BAKURIANI, Georgia (AP). En una llamada a casa poco antes de que fuera expulsado de su luge y muriera en un ensayo, Nodar Kumaritashvili le dijo a su padre que tenía miedo de la nueva y rápida pista en Whistler.
"Yo soy un ex atleta, y le dije 'sólo toma un inicio más lento'", recordó Kumaritashvili, quien a duras penas pudo evitar llorar durante la entrevista. "Pero él respondió 'Papá, ¿qué clase de cosas me estás enseñando? He venido a los Juegos Olímpicos para intentar ganar'".
Nodar Kumaritashvili, de 21 años, murió durante un entrenamiento el viernes cuando perdió el control de su trineo.
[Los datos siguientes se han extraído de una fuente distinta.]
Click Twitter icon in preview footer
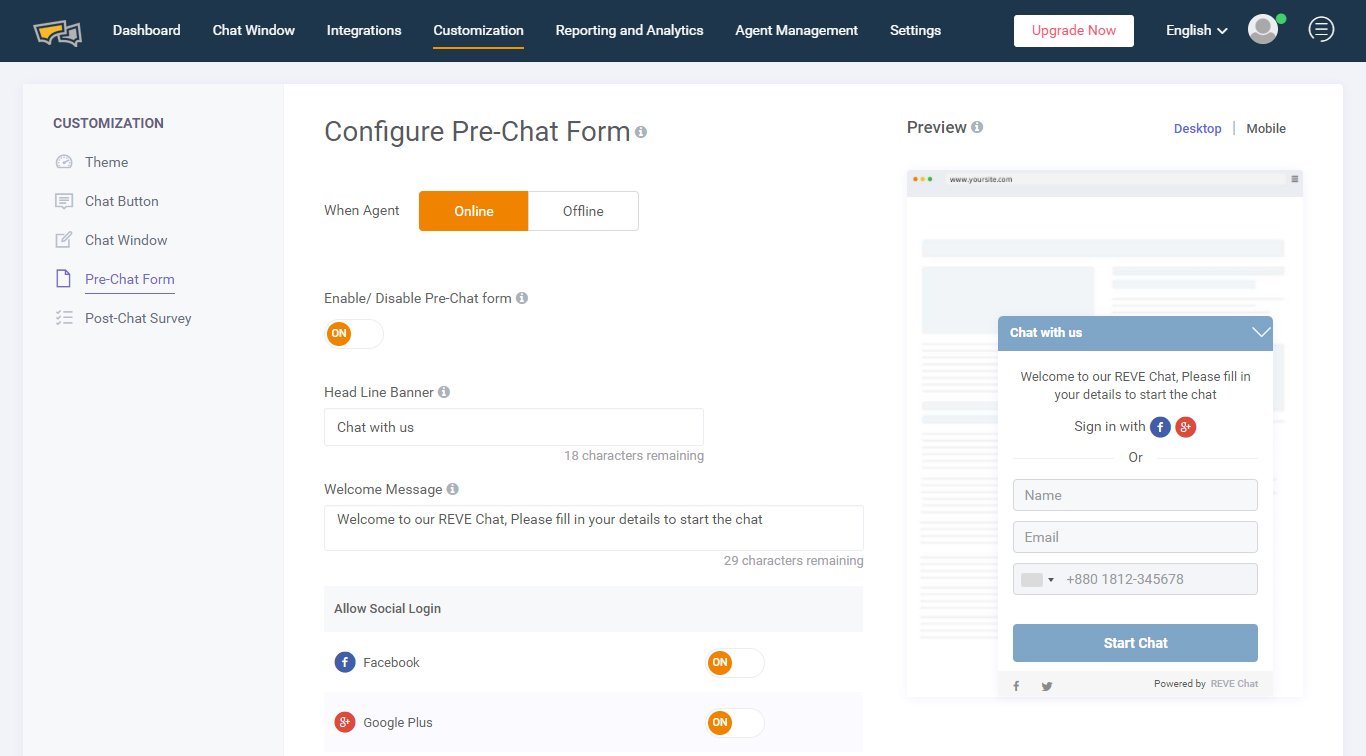 (1047, 686)
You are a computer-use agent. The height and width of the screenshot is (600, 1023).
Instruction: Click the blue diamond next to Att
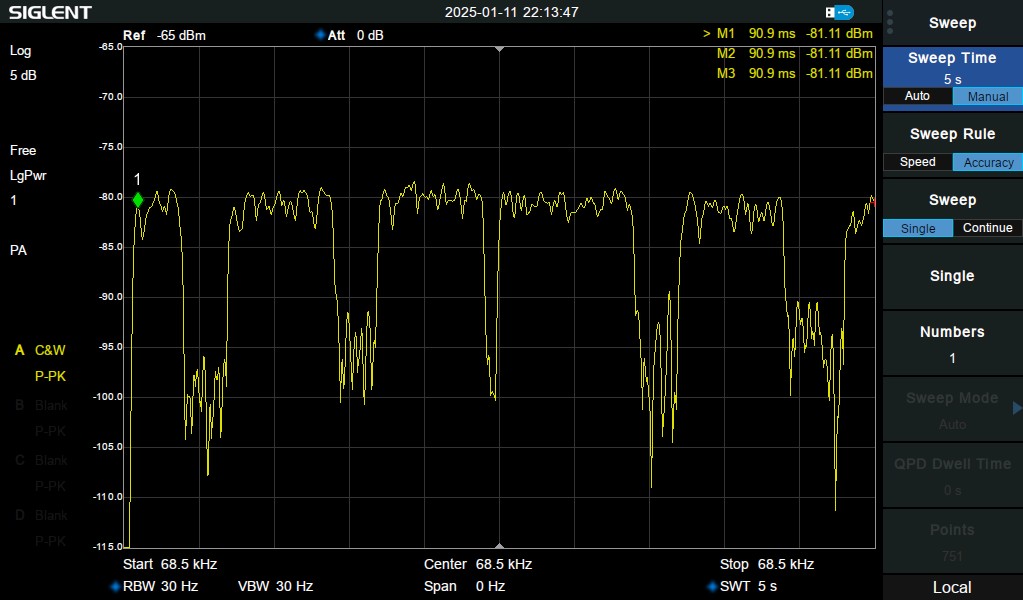tap(320, 35)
Se golpeó contra una base de acero a un lado de la pista a casi 145 kilómetros por hora (90 millas por hora).
"No he visto imágenes y no las veré (del accidente)", dijo su padre. "Todavía no puedo aceptar que él está muerto".
Con su rostro desencajado y sus hombros encorvados de angustia, David Kumaritashvili hizo una pausa para recordar detalles de una de sus últimas conversaciones con su hijo.
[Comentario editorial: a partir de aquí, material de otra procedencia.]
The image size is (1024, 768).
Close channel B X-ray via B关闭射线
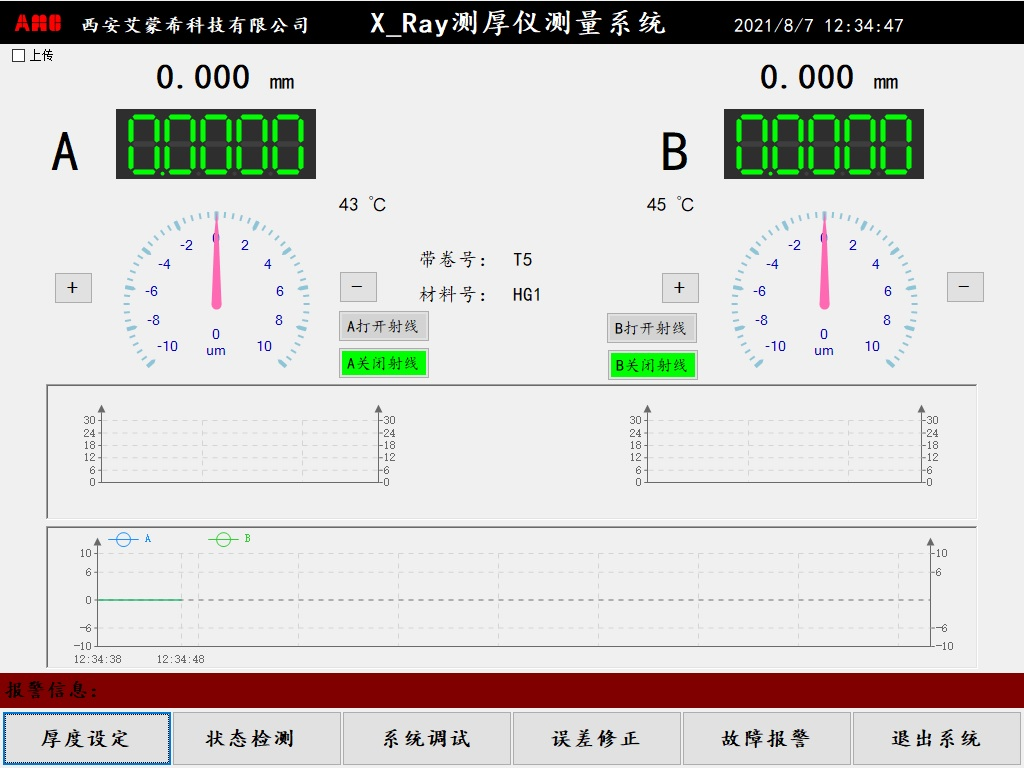click(x=652, y=363)
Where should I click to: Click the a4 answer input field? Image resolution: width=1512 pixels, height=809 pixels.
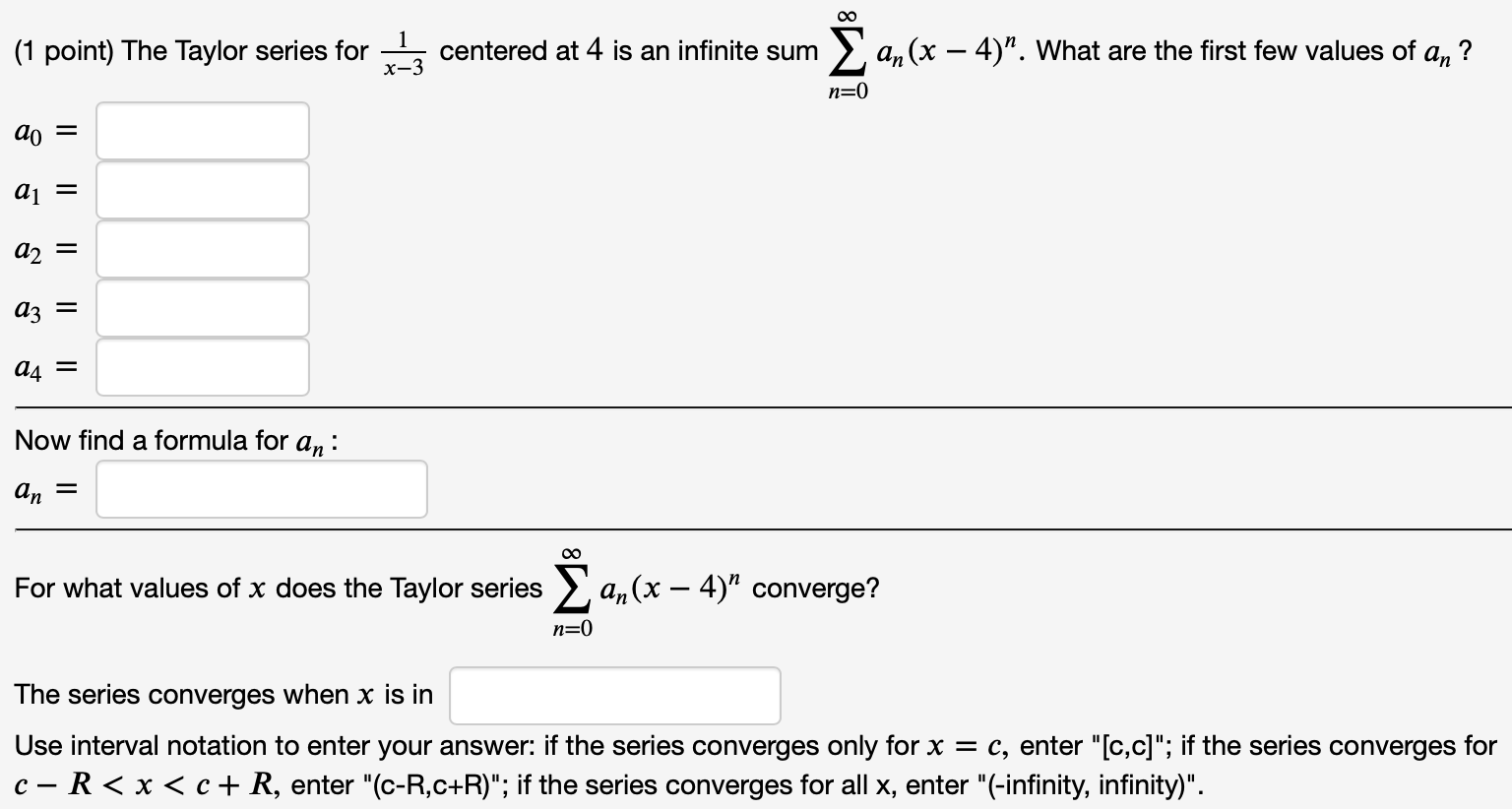coord(202,366)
"Me dijo, 'ganaré o moriré'", dijo Kumaritashvili padre. "Pero eso fue un comentario valiente de un joven, no podía estar hablando seriamente acerca de morir".
Pero se sabía que el diseño de la pista, que costó 100 millones de dólares, había provocado temora. Sólo los competidores canadienses habría tenido suficiente tiempo de práctica para adaptarse.
"Ellos probaron la pista con mi hijo", dijo Kumaritashvili padre.
En un comunicado conjunto la Federación Internacional de Luge y los dirigentes de los Juegos de Vancouver culparon del accidente al atleta. Argumentaron que Kumaritashvili se demoró al salir de la vuelta anterior y no pudo compensar.
Indignado, el padre de 46 años rechazó este argumento.
"Mi hijo estaba entrenando desde que tenía 14 años, corrió en pistas de Francia, Austria y Canadá, y nunca sufrió una lesión", dijo Kumaritashvili, un ex campeón de luge de la Unión Soviética.